_出典本文:_
_ _ _
あいかわらずの説明不足気味で(わざとなのかどうかしりませんが)おっしゃることが良く判りませんが、dns cache poisoningとか中間者攻撃とかの話をしているのでしょうか?確かにそれらの手法を使えば、エンドポイントになるわけですから、そういう意味では盗聴はできるでしょう。

すみませんごめんなさいあやまりますから「いいから勉強しなおして来い」って感じでしょうか。


元々は、「山本勇, PHP実践のツボ セキュアプログラミング編, 九天社, p.213 」にある

非商用サイトなどで単に暗号化の目的だけならプライベートCAで発行した証明書でも問題ありません。

という発言に対して高木先生が何か否定的意見を発言し、それに対してGIJOE氏が

なお、SSLの指摘については、山本氏の書かれたことは特段間違っていません。もしかすると、高木氏は「『警告なんて無視すれば良い』なんて状況を作り上げたら、せっかくのSSLの安全機構が意味をなさない」という主張かもしれませんが、そういう思想的な主張と、書籍の脆弱性を同列に並べると、何を言いたいのか、テーマがぼやけると思います。

と反論している、ってのが経緯。
先に結論を書くと、高木先生の

これは技術的に間違いである。

の一言に全て要約されてしまうのだが。
まず、そもそもの書籍の部分のミスについて。
「暗号化の目的だけならプライベートCAで発行した証明書でも問題ありません。」
あります。或いは「暗号化ってなにを意味します?」っていう部分の追求からになるのですが。
………。
まぁ他の子達への教育もあるので、細かく。
まず暗号について。もうちょっと正確には「暗号強度」について、まずは学びましょう。
現存するありとあらゆる暗号は、1つを除いて「潤沢なリソースさえあれば解読が可能」です。ちなみに余談ですが、除かれているその「1つの」暗号手法は「絶対にアタック(解読)できません」。ただ、普段の実運用には適さないことが多い形式なので、普通あんまり使わないです。で、その暗号形式が「なんなのか」については各自調査。ちゃんとした暗号系の本を読めば載ってますから。
_ _ _
_課題:_ 出典本文によると、プライベートCAの証明書についての問題の記述は、どの書籍の何ページにあるか。

[語句と要素の位置特定の記録]
_ _ _
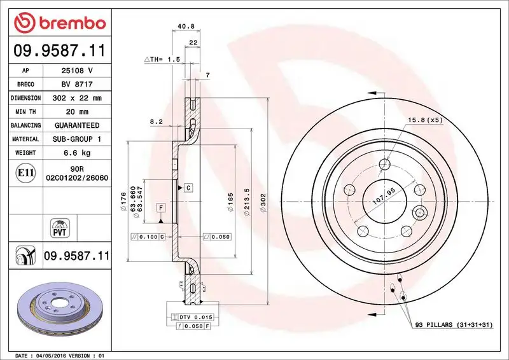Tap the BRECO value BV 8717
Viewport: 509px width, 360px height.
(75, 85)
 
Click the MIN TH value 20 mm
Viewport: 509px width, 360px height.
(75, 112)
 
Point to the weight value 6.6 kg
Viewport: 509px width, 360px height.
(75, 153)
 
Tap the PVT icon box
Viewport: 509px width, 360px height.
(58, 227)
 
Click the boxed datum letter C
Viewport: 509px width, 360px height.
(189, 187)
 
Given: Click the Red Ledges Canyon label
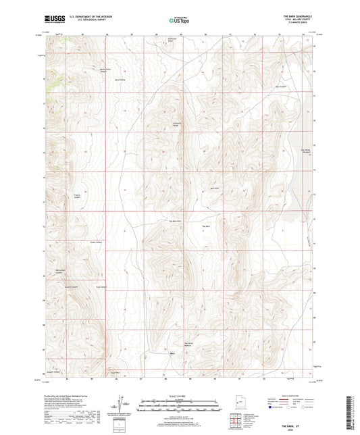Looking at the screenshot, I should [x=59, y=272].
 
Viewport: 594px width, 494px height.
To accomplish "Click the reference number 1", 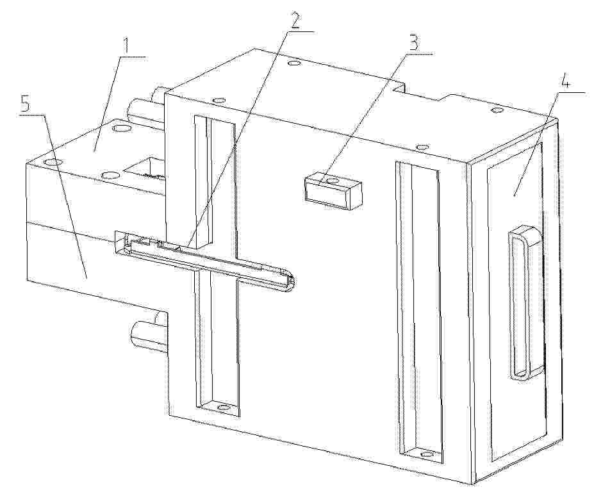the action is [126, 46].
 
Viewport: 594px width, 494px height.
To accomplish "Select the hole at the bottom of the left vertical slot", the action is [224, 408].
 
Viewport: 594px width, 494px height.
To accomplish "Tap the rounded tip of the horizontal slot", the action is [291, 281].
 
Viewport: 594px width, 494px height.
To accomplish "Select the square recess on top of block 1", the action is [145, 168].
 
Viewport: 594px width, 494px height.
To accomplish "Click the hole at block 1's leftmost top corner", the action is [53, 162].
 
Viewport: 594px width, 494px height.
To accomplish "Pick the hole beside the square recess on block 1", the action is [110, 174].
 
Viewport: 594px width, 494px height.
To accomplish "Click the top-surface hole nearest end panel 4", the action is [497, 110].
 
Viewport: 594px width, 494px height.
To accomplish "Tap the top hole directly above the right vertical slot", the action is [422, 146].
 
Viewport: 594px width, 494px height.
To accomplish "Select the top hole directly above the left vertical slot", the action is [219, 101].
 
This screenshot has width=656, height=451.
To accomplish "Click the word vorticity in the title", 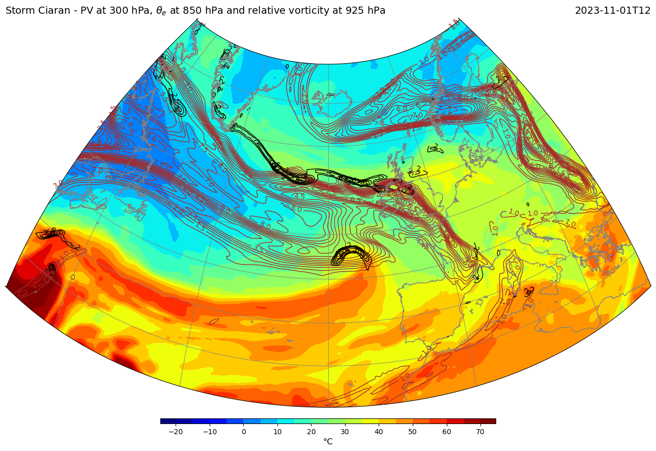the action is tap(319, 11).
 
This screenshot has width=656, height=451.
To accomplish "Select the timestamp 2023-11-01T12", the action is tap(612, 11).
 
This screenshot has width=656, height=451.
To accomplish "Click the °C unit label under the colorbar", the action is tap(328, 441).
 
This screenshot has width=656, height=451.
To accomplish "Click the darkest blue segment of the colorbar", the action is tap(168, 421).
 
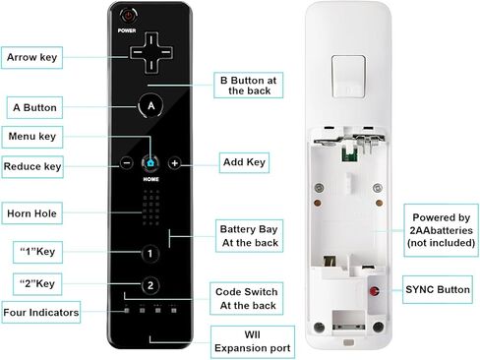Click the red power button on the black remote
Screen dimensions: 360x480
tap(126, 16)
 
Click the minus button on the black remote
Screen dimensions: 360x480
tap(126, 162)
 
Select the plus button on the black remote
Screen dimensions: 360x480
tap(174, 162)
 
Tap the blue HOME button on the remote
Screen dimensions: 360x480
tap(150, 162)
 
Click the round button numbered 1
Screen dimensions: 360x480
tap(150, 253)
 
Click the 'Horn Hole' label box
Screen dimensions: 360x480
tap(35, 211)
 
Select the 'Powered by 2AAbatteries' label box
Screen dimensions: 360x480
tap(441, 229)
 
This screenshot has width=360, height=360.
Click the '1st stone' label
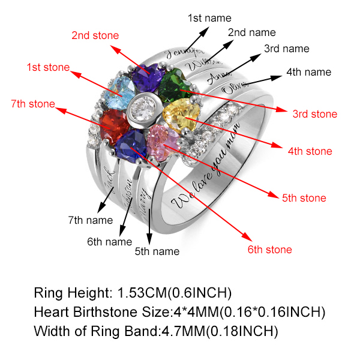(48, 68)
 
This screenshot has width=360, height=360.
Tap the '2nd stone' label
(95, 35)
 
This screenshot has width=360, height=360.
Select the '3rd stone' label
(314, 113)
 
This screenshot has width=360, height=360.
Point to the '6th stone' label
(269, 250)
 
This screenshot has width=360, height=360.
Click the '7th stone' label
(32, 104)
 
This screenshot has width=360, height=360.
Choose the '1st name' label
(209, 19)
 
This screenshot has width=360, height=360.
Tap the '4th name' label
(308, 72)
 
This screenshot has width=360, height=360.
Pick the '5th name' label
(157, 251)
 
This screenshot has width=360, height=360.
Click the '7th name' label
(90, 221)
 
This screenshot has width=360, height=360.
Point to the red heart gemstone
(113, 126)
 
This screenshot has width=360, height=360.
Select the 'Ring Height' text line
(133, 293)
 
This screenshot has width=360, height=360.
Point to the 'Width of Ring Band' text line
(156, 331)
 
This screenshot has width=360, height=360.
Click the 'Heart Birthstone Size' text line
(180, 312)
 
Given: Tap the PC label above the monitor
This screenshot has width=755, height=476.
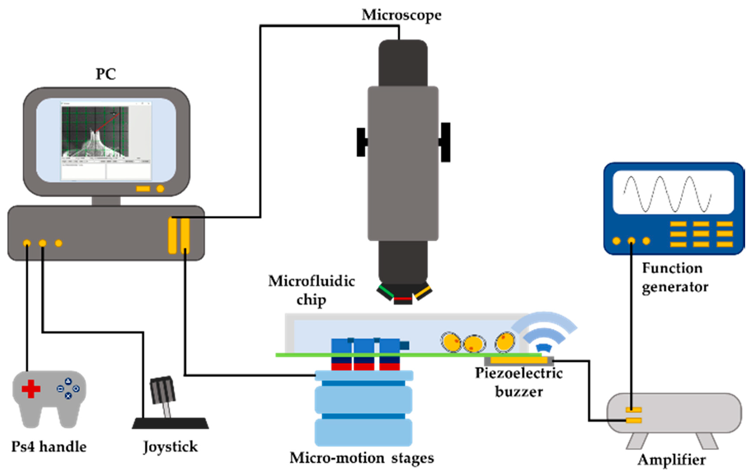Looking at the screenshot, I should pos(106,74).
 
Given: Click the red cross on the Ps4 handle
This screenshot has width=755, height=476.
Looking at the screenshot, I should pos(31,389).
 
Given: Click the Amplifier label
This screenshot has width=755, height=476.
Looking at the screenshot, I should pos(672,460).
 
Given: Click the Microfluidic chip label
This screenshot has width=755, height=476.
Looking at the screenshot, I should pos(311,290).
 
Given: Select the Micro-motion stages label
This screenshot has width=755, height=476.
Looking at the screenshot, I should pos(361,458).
_ _ _
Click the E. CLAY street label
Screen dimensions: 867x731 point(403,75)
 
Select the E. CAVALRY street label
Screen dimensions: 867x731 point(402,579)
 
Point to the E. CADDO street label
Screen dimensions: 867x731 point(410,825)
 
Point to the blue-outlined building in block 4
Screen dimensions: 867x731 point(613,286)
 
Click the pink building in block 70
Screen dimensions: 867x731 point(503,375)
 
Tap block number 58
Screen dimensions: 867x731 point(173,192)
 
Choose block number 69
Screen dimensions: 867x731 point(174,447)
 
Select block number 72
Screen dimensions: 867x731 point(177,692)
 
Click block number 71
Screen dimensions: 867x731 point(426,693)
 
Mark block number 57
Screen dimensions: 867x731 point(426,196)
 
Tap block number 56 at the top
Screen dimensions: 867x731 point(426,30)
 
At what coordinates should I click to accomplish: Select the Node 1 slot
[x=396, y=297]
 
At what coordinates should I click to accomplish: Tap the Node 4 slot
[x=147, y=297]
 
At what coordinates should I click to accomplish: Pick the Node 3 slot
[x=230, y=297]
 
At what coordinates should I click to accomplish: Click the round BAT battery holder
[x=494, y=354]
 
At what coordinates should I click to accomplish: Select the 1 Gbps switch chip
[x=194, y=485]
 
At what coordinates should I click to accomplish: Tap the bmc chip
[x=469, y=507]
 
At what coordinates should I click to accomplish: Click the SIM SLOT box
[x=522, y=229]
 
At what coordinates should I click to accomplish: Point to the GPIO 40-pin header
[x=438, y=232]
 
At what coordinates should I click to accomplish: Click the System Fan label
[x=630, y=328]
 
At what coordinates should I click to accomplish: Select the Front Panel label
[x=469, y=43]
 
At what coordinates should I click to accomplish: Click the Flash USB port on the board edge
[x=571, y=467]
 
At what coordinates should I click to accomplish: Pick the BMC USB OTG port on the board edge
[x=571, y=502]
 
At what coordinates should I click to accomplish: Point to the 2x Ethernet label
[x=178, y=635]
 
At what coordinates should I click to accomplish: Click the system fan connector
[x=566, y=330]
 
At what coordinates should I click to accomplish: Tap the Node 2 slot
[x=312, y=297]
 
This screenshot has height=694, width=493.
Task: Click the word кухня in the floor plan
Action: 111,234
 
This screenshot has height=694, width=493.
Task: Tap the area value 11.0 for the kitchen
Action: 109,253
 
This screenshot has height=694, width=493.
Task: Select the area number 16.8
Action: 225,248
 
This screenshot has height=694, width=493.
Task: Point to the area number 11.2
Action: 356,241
_ _ _
_解答例:_ 山本勇『PHP実践のツボ セキュアプログラミング編』(九天社)の213ページ。